Natusch Top Bewertet 2015 auf HolidayCheck

Synonym für Fisch? Natusch!

Bis in die Kreuzwort-Rätsel hat es Lutz Natusch noch nicht geschafft. Obwohl alle, die gerne guten Fisch essen, diesen Namen seit vielen Jahrzehnten kennen. Und das nicht nur in Norddeutschland. Auch in Bayern wissen alle Interessierten, wer “der Natusch” ist. Kommt der “Fischkopp” doch jedes Jahr zur Ayinger Fischwoche und füllt die Münchener Gazetten.
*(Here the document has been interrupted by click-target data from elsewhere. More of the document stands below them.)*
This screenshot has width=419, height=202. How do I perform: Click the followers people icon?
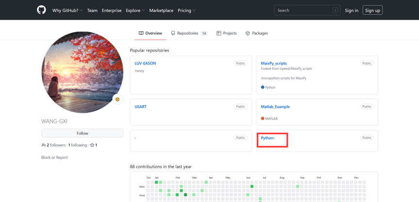pos(44,145)
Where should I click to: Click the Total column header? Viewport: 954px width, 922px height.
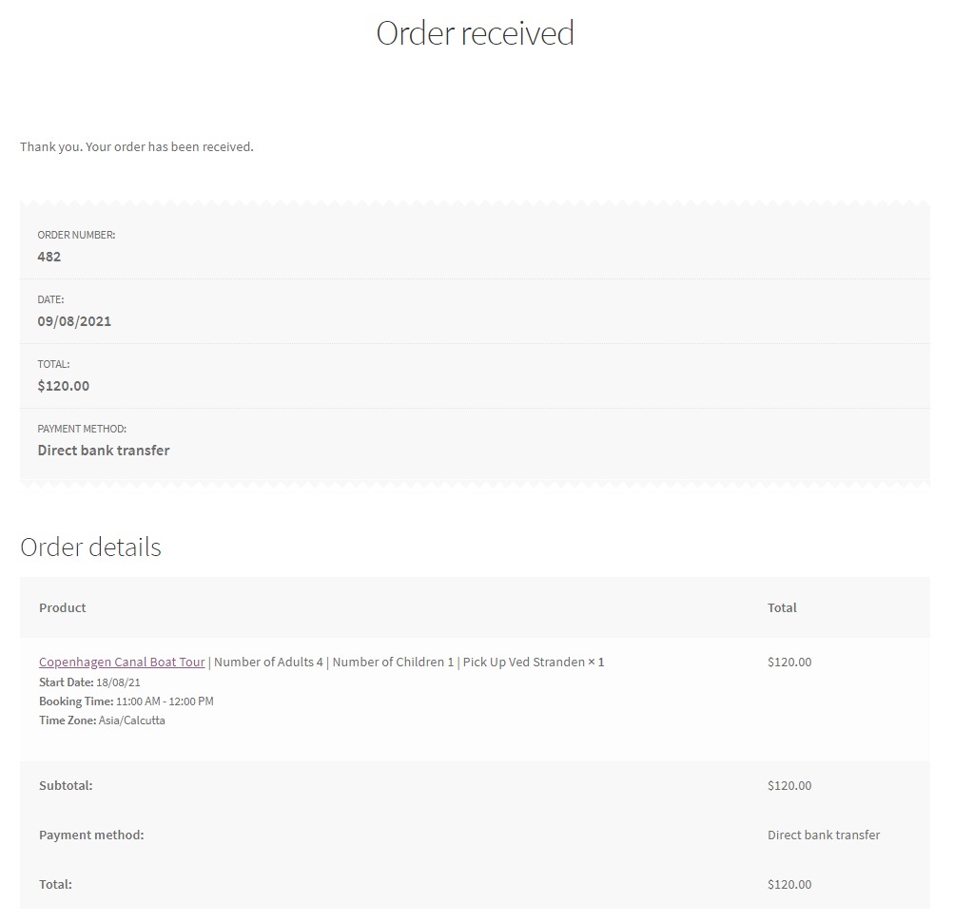point(782,607)
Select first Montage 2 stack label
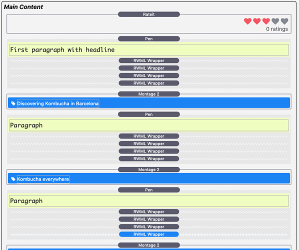This screenshot has height=250, width=299. [x=149, y=94]
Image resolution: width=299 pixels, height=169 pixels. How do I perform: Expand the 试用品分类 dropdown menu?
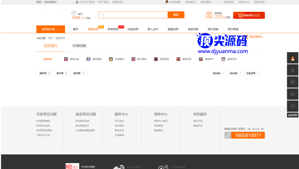[x=51, y=29]
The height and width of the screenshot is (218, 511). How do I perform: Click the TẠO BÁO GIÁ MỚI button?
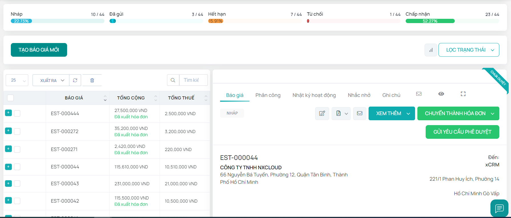pyautogui.click(x=39, y=50)
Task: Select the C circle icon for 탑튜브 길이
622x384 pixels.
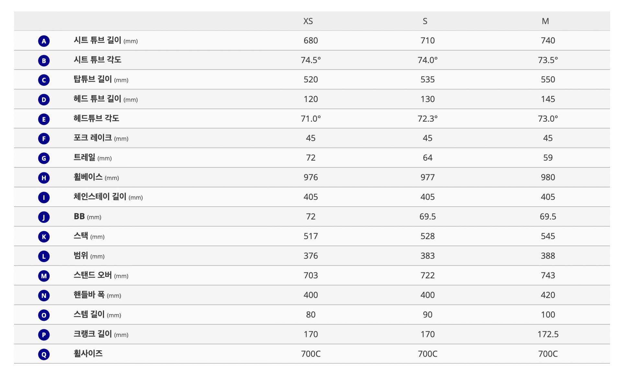Action: click(x=44, y=80)
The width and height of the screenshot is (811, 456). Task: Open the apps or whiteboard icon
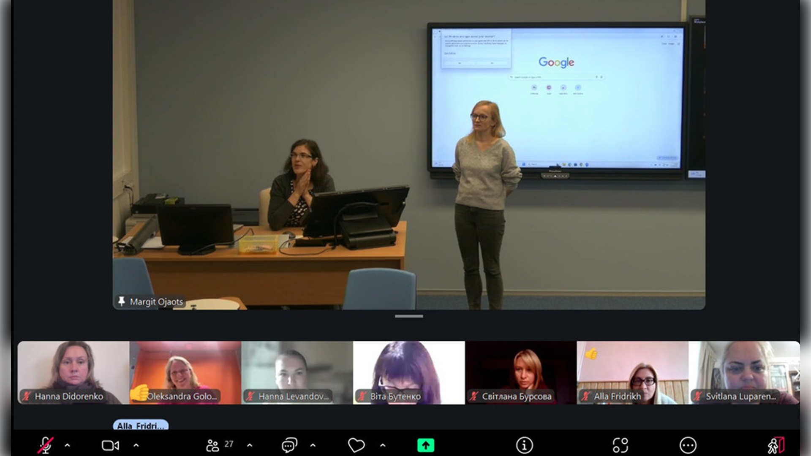coord(620,445)
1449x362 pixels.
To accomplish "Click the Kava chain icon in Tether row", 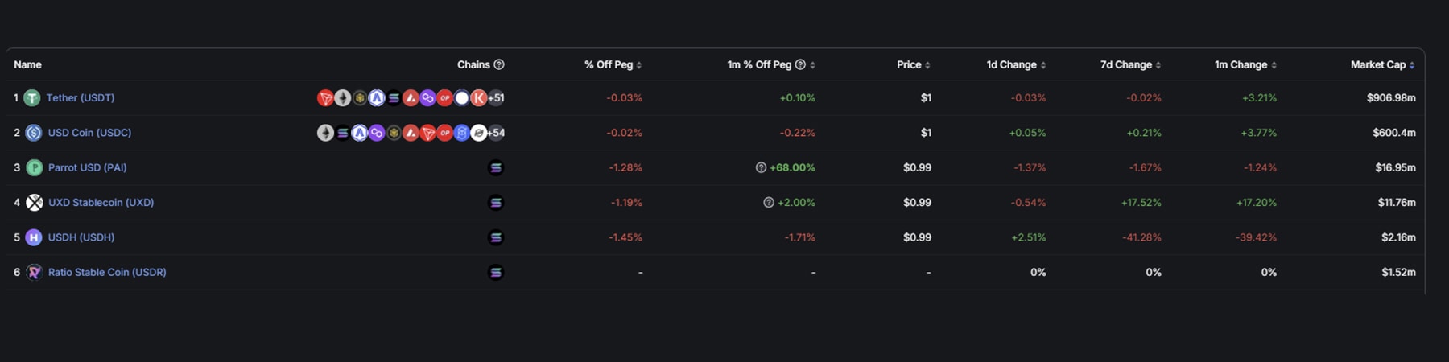I will (x=478, y=98).
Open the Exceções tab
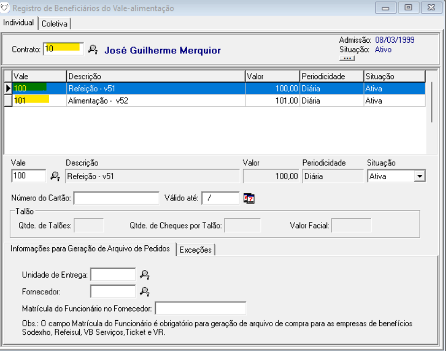446x351 pixels. [196, 249]
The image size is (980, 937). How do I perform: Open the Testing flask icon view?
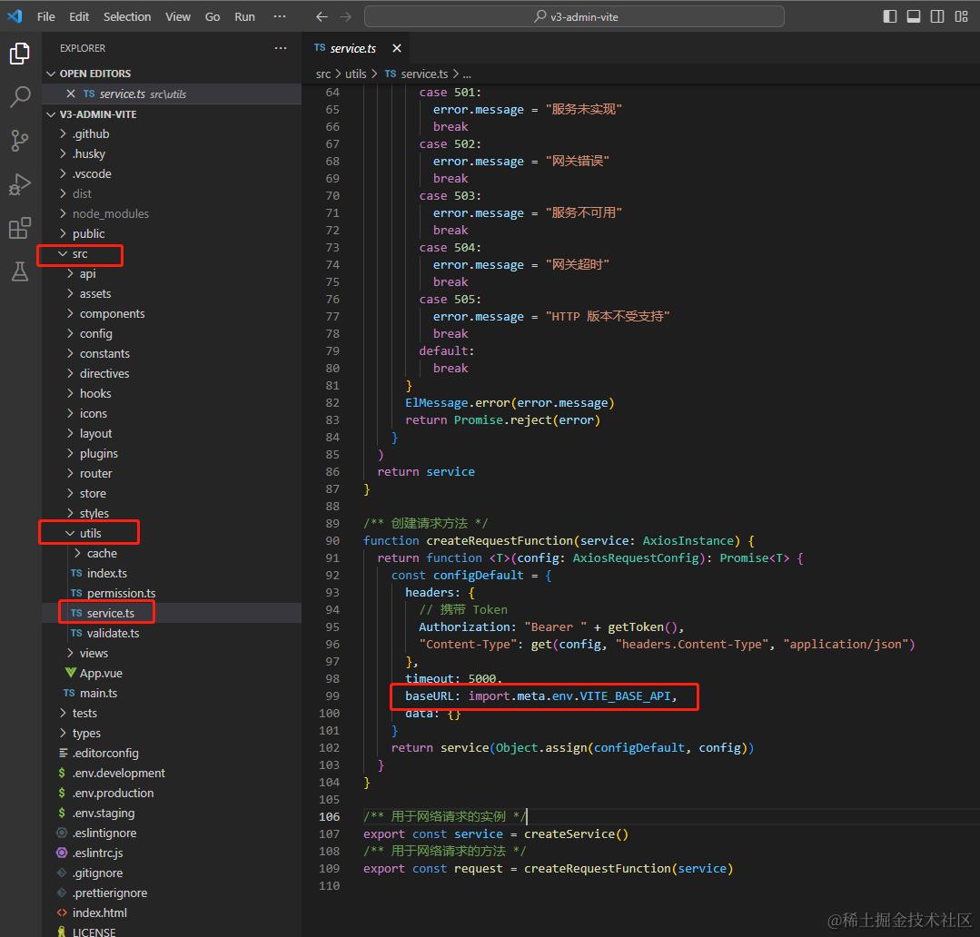tap(20, 271)

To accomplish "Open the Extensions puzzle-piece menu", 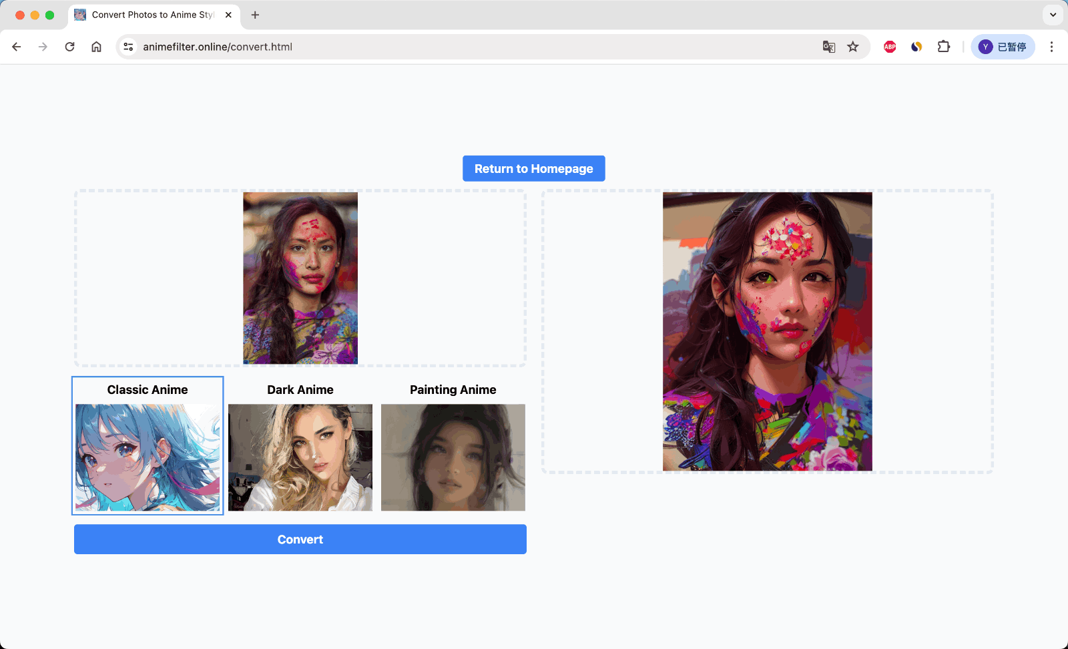I will [x=943, y=47].
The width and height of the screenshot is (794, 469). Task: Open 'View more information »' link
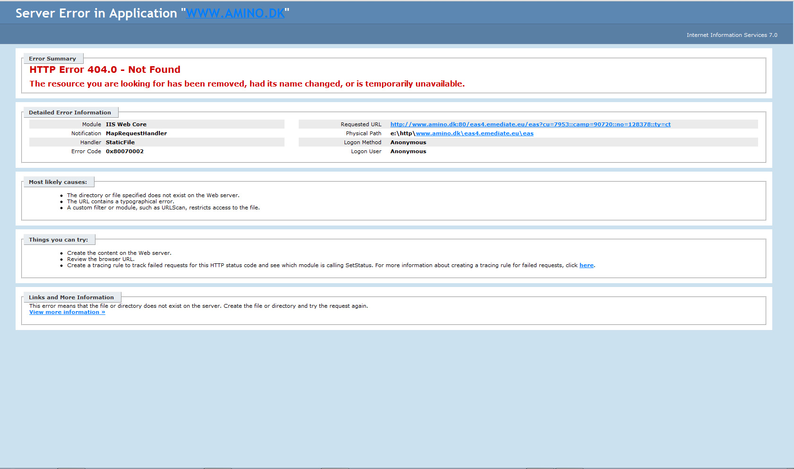(67, 312)
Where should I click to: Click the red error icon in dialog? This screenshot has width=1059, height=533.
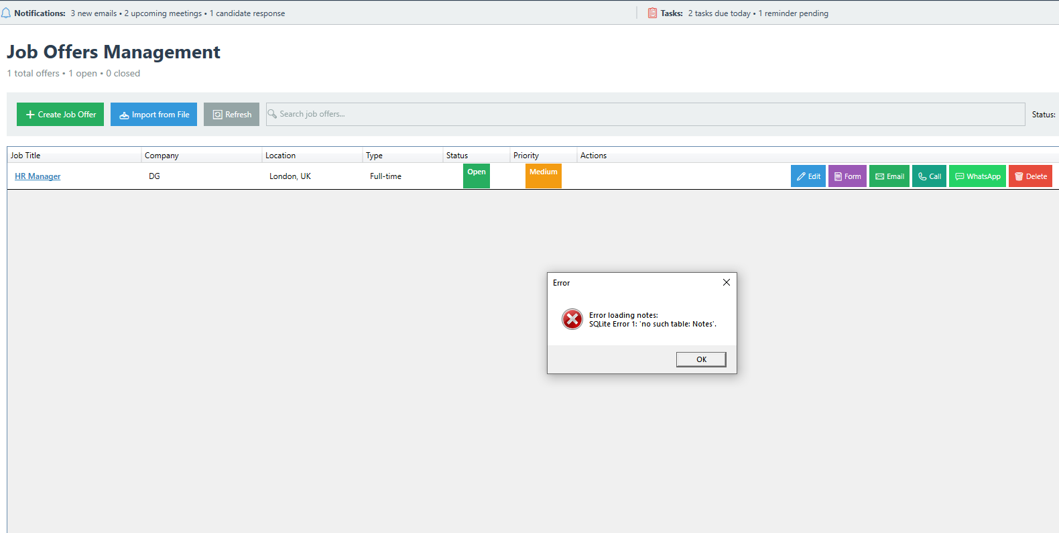[572, 319]

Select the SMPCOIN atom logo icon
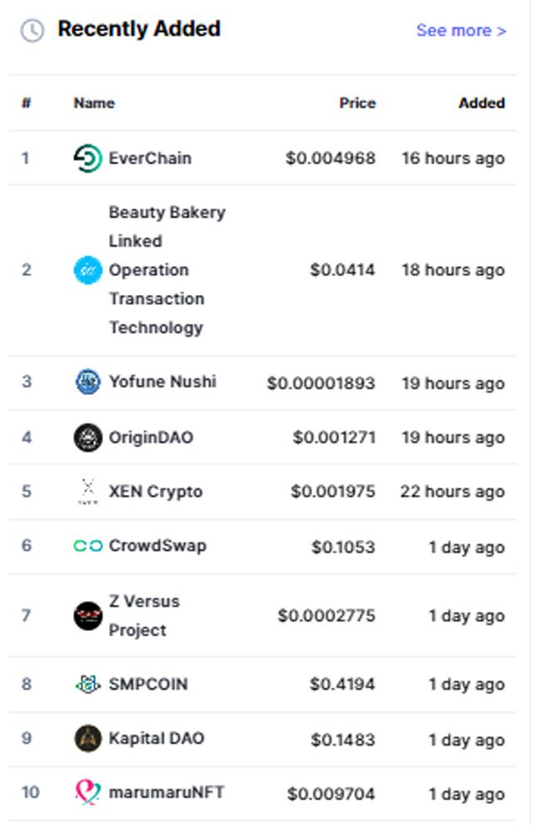tap(87, 684)
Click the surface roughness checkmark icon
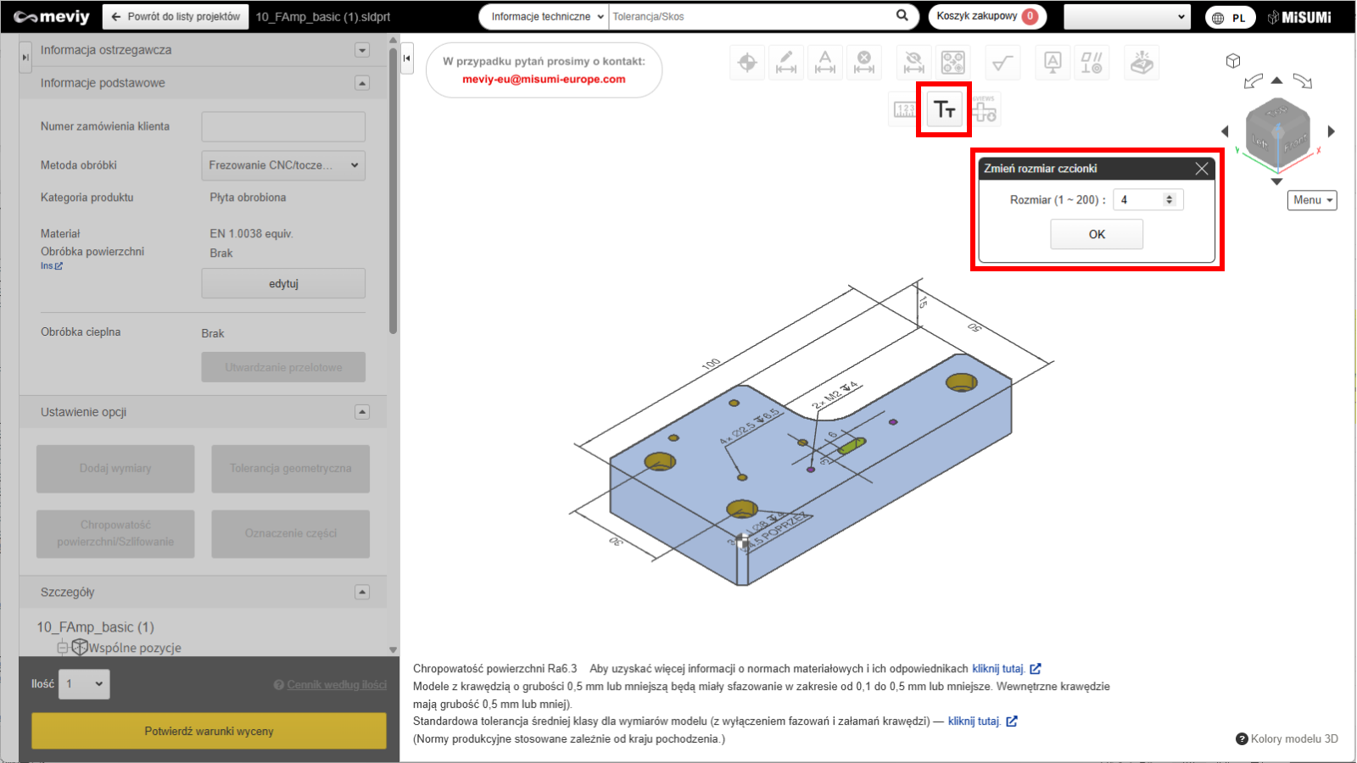Screen dimensions: 1357x763 pyautogui.click(x=1002, y=62)
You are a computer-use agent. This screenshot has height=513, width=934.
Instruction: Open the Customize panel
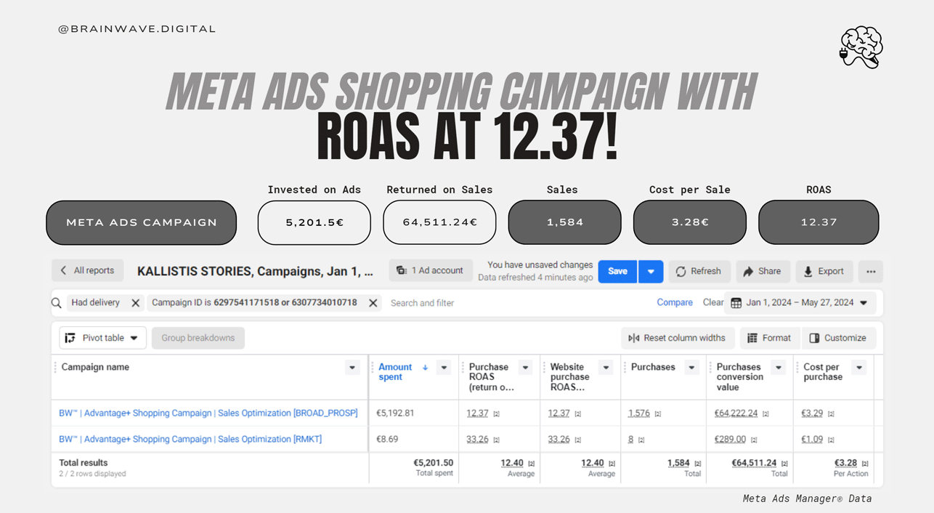coord(837,338)
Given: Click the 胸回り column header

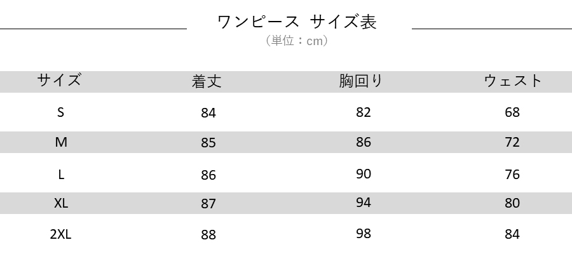Looking at the screenshot, I should coord(361,81).
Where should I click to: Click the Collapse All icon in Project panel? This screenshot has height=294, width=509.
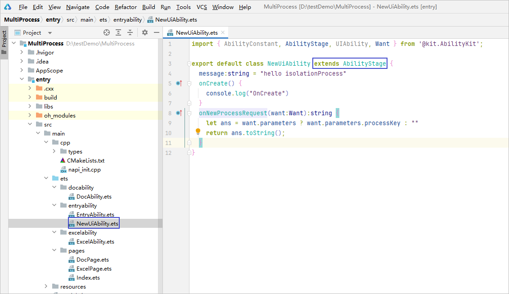click(130, 32)
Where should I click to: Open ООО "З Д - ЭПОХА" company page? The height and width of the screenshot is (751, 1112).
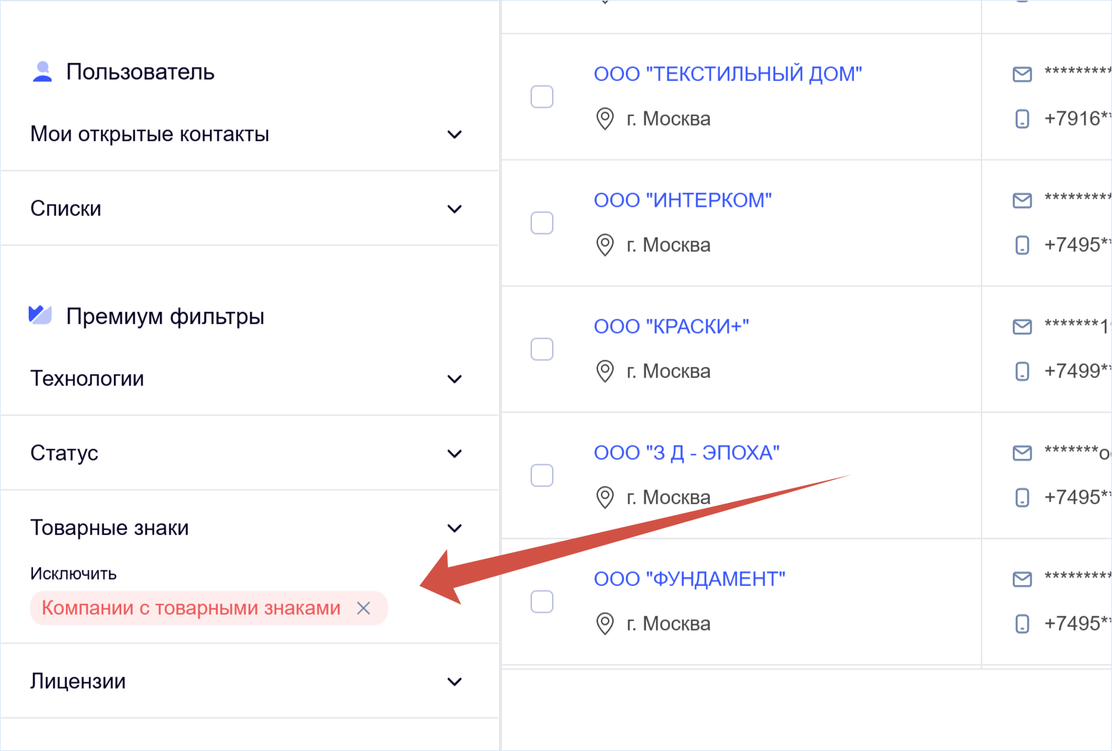(x=687, y=452)
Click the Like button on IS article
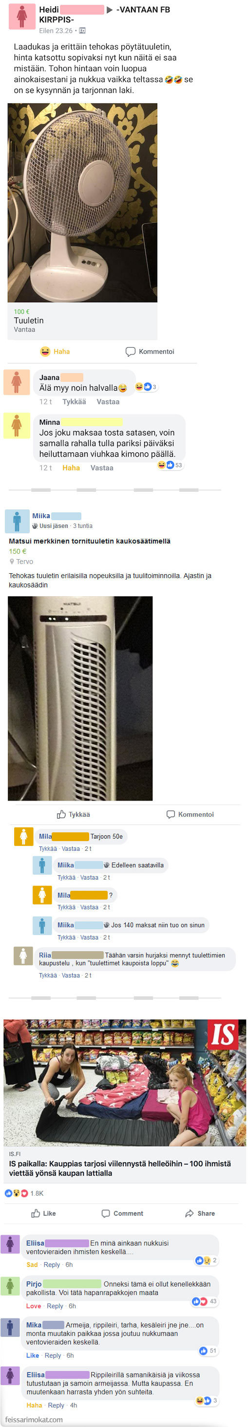Viewport: 248px width, 1427px height. click(x=43, y=1213)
Und so verwundert es nicht, dass jedes Jahr viele Liebhaber köstlicher Fischgerichte aus allen Landen nach Bremerhaven pilgern.

Sie finden sich ein im “Natusch”, das eigentlich “Natusch Fischereihafen-Restaurant” heißt, weil es sich eben dort befindet: Mitten im größten Fischereiverarbeitungsgebiet Deutschlands, im Herzen des Fischgeschäftes, Tür an Tür mit den Besten der Branche, Importeure und Verarbeiter wie Lübbert, Frosta, Flamingo, Frozen Fish, Deutsche See, um nur einige zu nennen. Und alle, auch die Lenker der großen Player auf dem Fischmarkt, suchen das gleiche: beste Fischqualität und überragende Zubereitung. Und eben genau dafür steht der Name Natusch.

Weil Frische oberstes Gebot für Natusch-Team ist, gibt es manchmal nicht alles, was auf der Karte steht. So ist das eben mit Qualität. Gibt es mal keinen Kutterfisch auf der Fischauktion, dann darf der Gast zwischen über zwanzig Alternativen wählen. Das Einzigartige an der Arbeit der renommierten Fischküche: Das Team um Küchenmeister Richard Apel und Sous Chef Dieter Kulow beherrscht die Klaviatur der internationalen Fischküche wie kein anderes in Deutschland.

So finden sich auf der Karte neben klassischen Norddeutschen Gerichten auch zahlreiche Anklänge an die asiatische, die skandinavische und die mediterrane Fischküche. Ein Beispiel sind die Filets vom Tiefsee-Rotbarsch "Indonesische Art" auf Currysauce mit Koriander, Gemüse aus dem Wok, Wasabipüree und Bali-Reis. Klassisch dagegen kommen die fangfrischen Kutter-Limande, gebraten in  feinen Gartenkräutern, dazu neue Kartoffeln und Gurken-Dillsalat oder die Nordsee-Seezunge in Petersilienbutter gebraten mit zerlassener Butter, neuen Küstenkartoffeln und Salaten vom Markt daher. Eine eher mediterrane Köstlichkeit sind die Scampi auf Oliven-Knoblauchcreme mit Ratatouille, Pesto und Kräuterbaguette.

Die Karte liest sich wie ein Gedicht und schnell wird klar, dass ein einziger Besuch nicht ausreicht, um die kulinarische Bandbreite im Natusch zu erfassen. Also vertagen wir uns für den Loup de mer, den Fjord-Lachs und den Sushi-Thunfisch auf das nächste Mal. Ebenso für die Weinkarte mit ausgewählten Tropfen aus aller Welt. Eine Alternative wäre noch: Man trifft sich mit Freunden einmal zum legendärem Smörgasbord bei Natusch - ein skandinavisches Buffet, das seinesgleichen sucht: heiße Suppe, Shrimps, Matjes, Schinken, Braten, Lachs, Krabben, Aal, Salate und vieles mehr, bieten unzählige Genüsse aus der Natusch Küche.

Das Spektrum der Gäste ist sehr breit. Sie kommen natürlich aus der Region, aber vor allem auch aus Bremen und Hamburg zum Fischessen in die Seestadt. Und kein Tourist, der etwas auf sich hält, passiert Bremerhaven, ohne im Natusch gespeist zu haben. Neben der herrlichen  Küche ist das Restaurant selbst durch seine im Jahrzehnten gewachsene Einrichtung zur Attraktion geworden. Aus echten Schiffen wurden Teile in das Gebäude verfrachtet und bieten ein einmaliges maritimes Bühnenbild für die kulinarischen Inszenierung des Fisches. Der LAUFPASS-Tipp: hingehen, Raum und Zeit vergessen und eine ordentliche Portion Natusch - oder sagte man dazu Fisch - genießen.